The vicar’s correspondence was confined and rare, despite his distant children, for letters but a few years ago were costly luxuries to persons of narrow income, and therefore the juvenile letter-carrier who plied between the post-town and the village failed to excite in his breast that indignation for being an hour or more behind his time which would have animated one to whom the post brings the usual event of the day. He took the letter from the boy’s hand, and paid for it with a thrifty sigh as he glanced at a handwriting unfamiliar to him,—perhaps from some clergyman poorer than himself. However, that was not the place to read letters, so he put the epistle into his pocket, until Helen, who watched his countenance to see when he grew tired of the scene, kindly proposed to return home. As they gained a stile half-way, Mr. Fielden remembered his letter, took it forth, and put on his spectacles. Helen stooped over the bank to gather violets; the vicar seated himself on the stile. As he again looked at the address, the handwriting, before unfamiliar, seemed to grow indistinctly on his recollection. That bold, firm hand—thin and fine as woman’s, but large and regular as man’s—was too peculiar to be forgotten. He uttered a brief exclamation of surprise and recognition, and hastily broke the seal. The contents ran thus:—

DEAR SIR,—So many years have passed since any communication has taken place between us that the name of Lucretia Dalibard will seem more strange to you than that of Lucretia Clavering. I have recently returned to England after long residence abroad. I perceive by my deceased sister’s will that she has confided her only daughter to my guardianship, conjointly with yourself. I am anxious to participate in that tender charge. I am alone in the world,—an habitual sufferer; afflicted with a partial paralysis that deprives me of the use of my limbs. In such circumstances, it is the more natural that I should turn to the only relative left me. My journey to England has so exhausted my strength, and all movement is so painful, that I must request you to excuse me for not coming in person for my niece. Your benevolence, however, will, I am sure, prompt you to afford me the comfort of her society, and as soon as you can, contrive some suitable arrangement for her journey. Begging you to express to Helen, in my name, the assurance of such a welcome as is due from me to my sister’s child, and waiting with great anxiety your reply, I am, dear Sir, Your very faithful servant, LUCRETIA DALIBARD.

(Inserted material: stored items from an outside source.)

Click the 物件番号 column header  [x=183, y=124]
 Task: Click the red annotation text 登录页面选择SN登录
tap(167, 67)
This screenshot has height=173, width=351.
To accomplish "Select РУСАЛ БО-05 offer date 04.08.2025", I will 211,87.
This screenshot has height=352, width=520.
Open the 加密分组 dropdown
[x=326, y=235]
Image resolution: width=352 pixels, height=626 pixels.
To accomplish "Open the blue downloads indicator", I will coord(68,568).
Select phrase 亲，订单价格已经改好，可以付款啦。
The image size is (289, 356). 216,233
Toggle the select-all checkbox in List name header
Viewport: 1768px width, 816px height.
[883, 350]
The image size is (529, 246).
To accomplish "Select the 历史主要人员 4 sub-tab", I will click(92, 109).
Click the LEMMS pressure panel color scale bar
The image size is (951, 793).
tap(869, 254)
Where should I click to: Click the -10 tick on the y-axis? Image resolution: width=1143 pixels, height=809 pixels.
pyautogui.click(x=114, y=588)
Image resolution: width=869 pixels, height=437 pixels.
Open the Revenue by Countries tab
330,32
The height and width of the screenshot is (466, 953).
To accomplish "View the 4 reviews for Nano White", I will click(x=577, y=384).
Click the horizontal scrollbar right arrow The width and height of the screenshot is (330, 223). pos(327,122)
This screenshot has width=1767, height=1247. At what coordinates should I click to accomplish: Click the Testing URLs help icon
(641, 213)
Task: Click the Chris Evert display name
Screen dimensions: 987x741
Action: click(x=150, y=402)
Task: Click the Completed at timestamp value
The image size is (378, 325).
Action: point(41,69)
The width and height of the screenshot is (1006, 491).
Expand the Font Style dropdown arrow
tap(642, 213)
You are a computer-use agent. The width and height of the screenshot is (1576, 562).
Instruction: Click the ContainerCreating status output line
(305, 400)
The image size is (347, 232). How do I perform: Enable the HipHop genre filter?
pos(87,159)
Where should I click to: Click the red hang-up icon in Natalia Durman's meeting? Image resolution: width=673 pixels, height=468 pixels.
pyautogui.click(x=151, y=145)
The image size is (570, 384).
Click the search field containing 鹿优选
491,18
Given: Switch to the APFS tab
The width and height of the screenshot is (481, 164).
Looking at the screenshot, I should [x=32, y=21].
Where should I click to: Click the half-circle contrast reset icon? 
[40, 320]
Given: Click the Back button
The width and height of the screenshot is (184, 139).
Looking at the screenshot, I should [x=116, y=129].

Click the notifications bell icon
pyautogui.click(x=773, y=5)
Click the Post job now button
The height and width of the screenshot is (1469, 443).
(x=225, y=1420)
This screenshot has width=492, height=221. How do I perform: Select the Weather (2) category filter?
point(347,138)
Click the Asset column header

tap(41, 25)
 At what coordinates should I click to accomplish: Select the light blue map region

P. S. I can scarcely venture to ask you to bring Helen yourself to town, but I should be glad if other inducements to take the journey afforded me the pleasure of seeing you once again. I am anxious, in addition to such details of my late sister as you may be enabled to give me, to learn something of the history of her connection with Mr. Ardworth, in whom I felt much interested years ago, and who, I am recently informed, left an infant, his supposed son, under your care. So long absent from England, how much have I to learn, and how little the mere gravestones tell us of the dead!

While the vicar is absorbed in this letter, equally unwelcome and unexpected; while, unconscious as the daughter of Ceres, gathering flowers when the Hell King drew near, of the change that awaited her and the grim presence that approached on her fate, Helen bends still over the bank odorous with shrinking violets,—we turn where the new generation equally invites our gaze, and make our first acquaintance with two persons connected with the progress of our tale.

The britzska stopped. The servant, who had been gradually accumulating present dust and future rheumatisms on the “bad eminence” of a rumble-tumble, exposed to the nipping airs of an English sky, leaped to the ground and opened the carriage-door.

“This is the best place for the view, sir,—a little to the right.”